____ Dataset

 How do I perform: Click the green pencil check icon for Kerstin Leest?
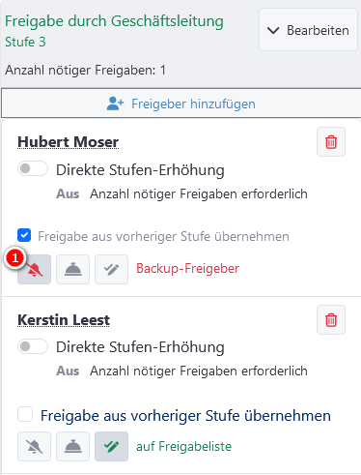(111, 447)
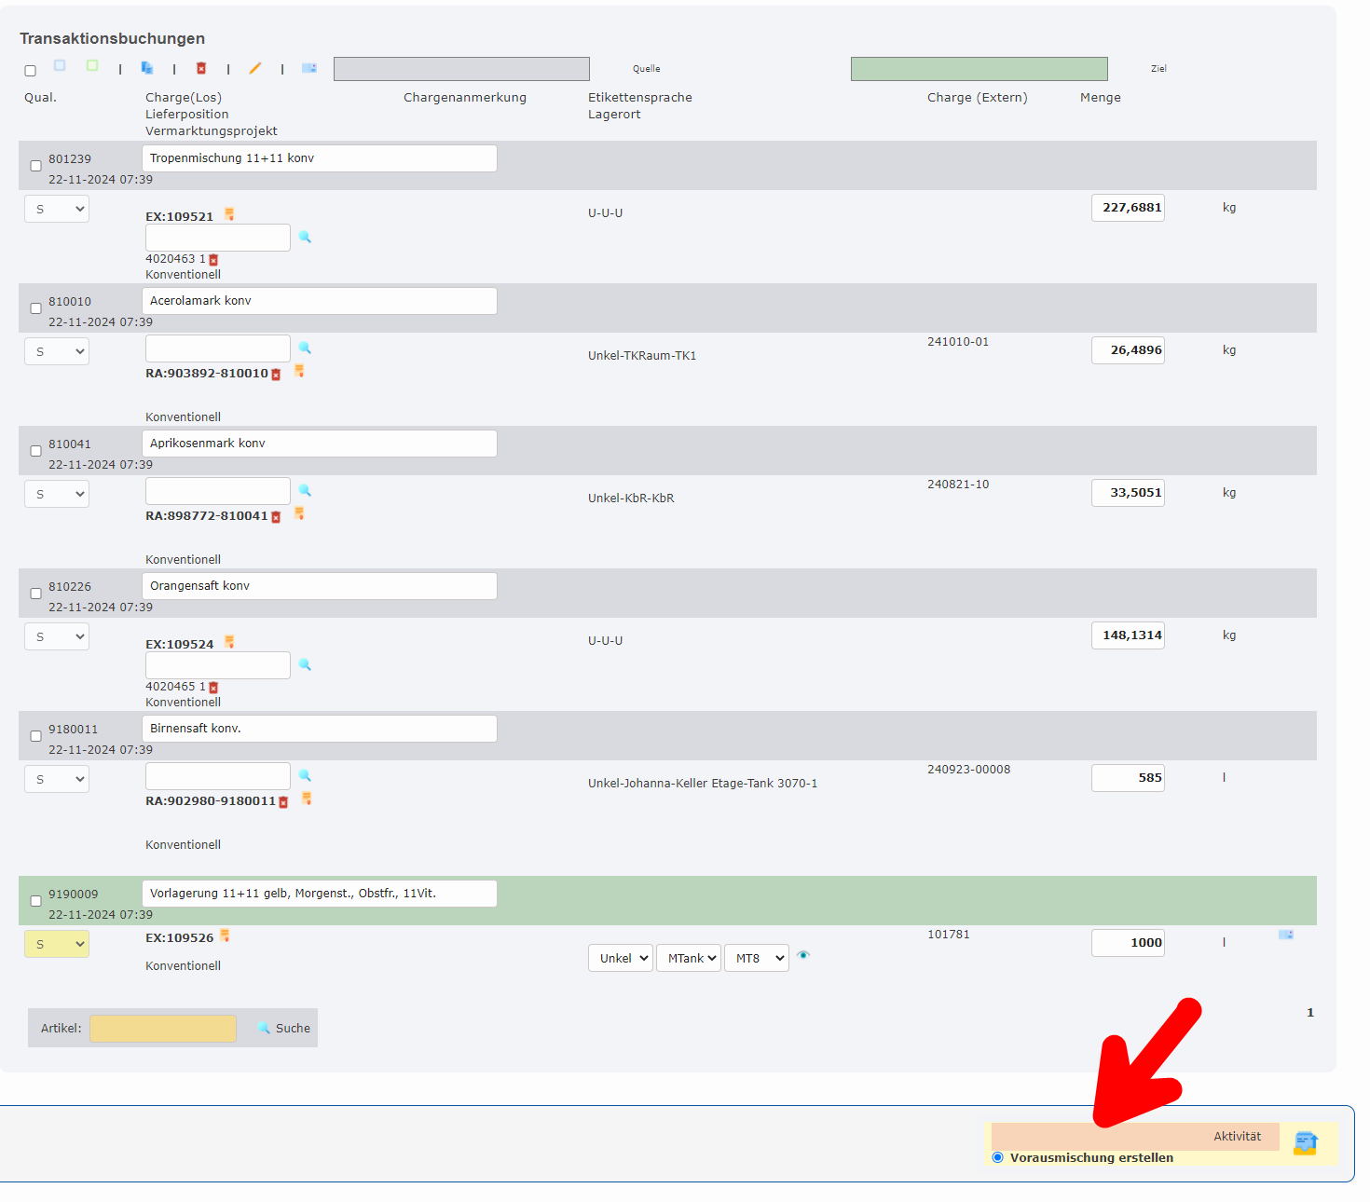Check the row checkbox for 801239
1370x1202 pixels.
(x=35, y=165)
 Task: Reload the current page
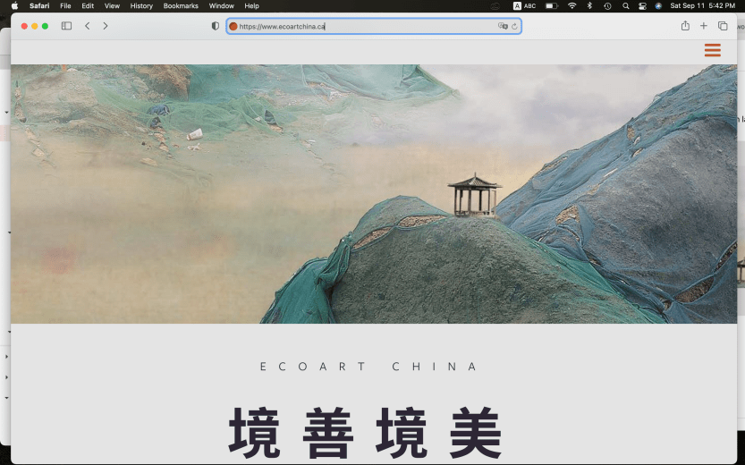pos(514,26)
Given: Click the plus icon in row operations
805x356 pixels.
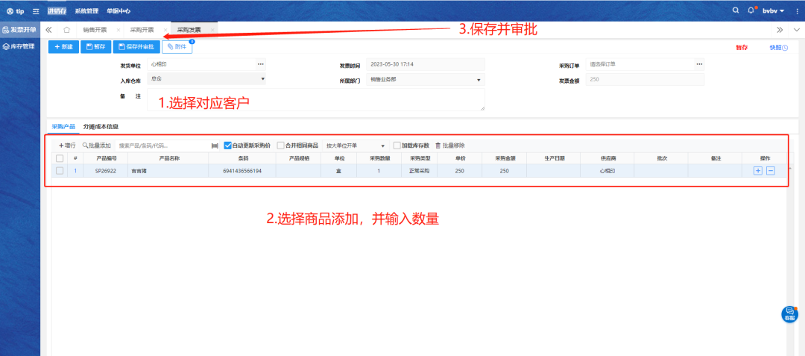Looking at the screenshot, I should 758,171.
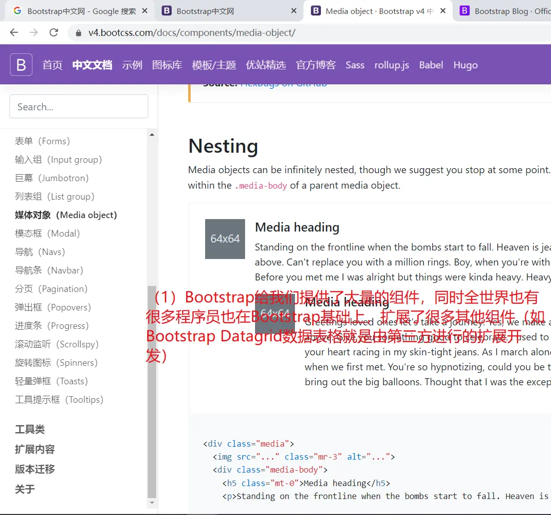Expand the 工具类 sidebar section
The image size is (551, 515).
coord(30,429)

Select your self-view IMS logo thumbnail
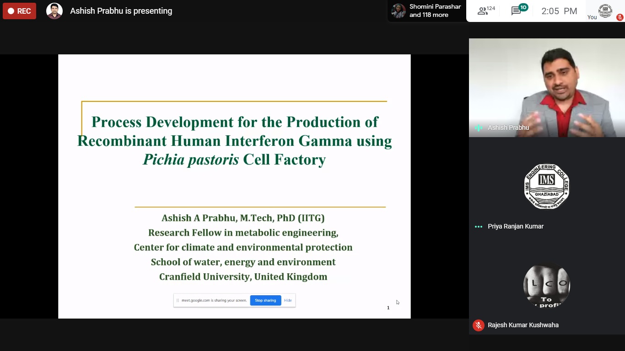[605, 11]
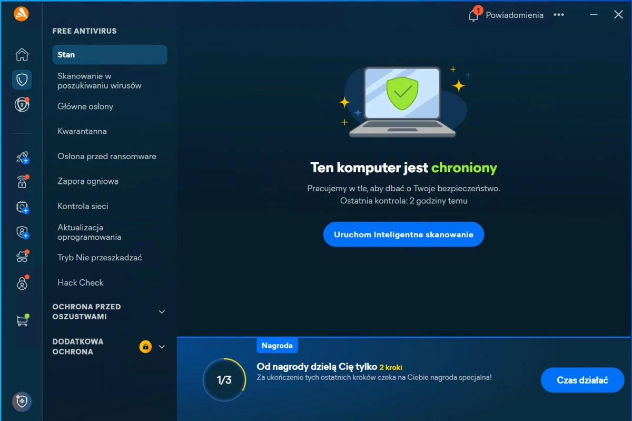Open the shopping cart store icon
Image resolution: width=632 pixels, height=421 pixels.
pyautogui.click(x=22, y=320)
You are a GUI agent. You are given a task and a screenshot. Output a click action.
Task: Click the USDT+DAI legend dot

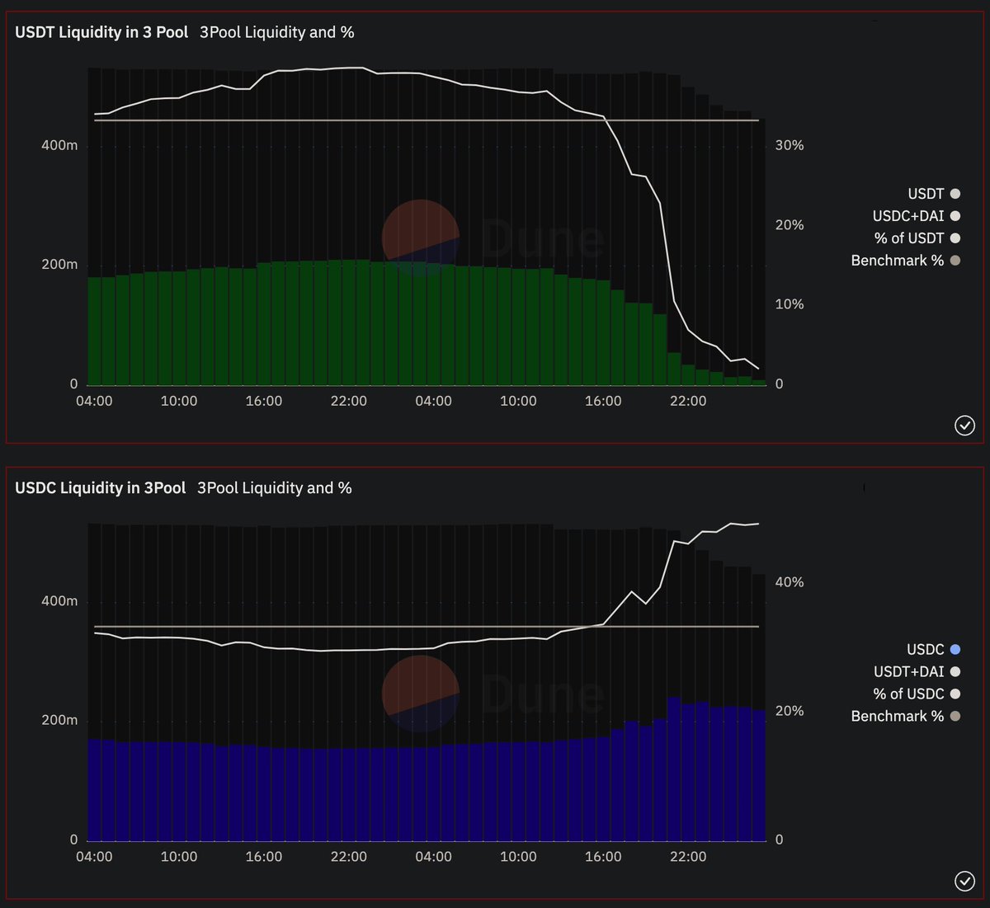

________

Exercise objective |
After dropping every picture, transcribe each entry exactly.

Output of the task |
 How do I perform: Click the green pencil check icon for Kerstin Leest?
(111, 447)
Check the row checkbox for 801239
1370x1202 pixels.
(x=35, y=165)
 Task: Reload the current page
pos(514,26)
Given: Click the plus icon in row operations
805x356 pixels.
Looking at the screenshot, I should 758,171.
Expand the 工具类 sidebar section
The image size is (551, 515).
coord(30,429)

Select your self-view IMS logo thumbnail
[605, 11]
Open the shopping cart store icon
Image resolution: width=632 pixels, height=421 pixels.
pyautogui.click(x=22, y=320)
You are a GUI agent. You are given a task and a screenshot. Output a click action.
Task: Click the USDT+DAI legend dot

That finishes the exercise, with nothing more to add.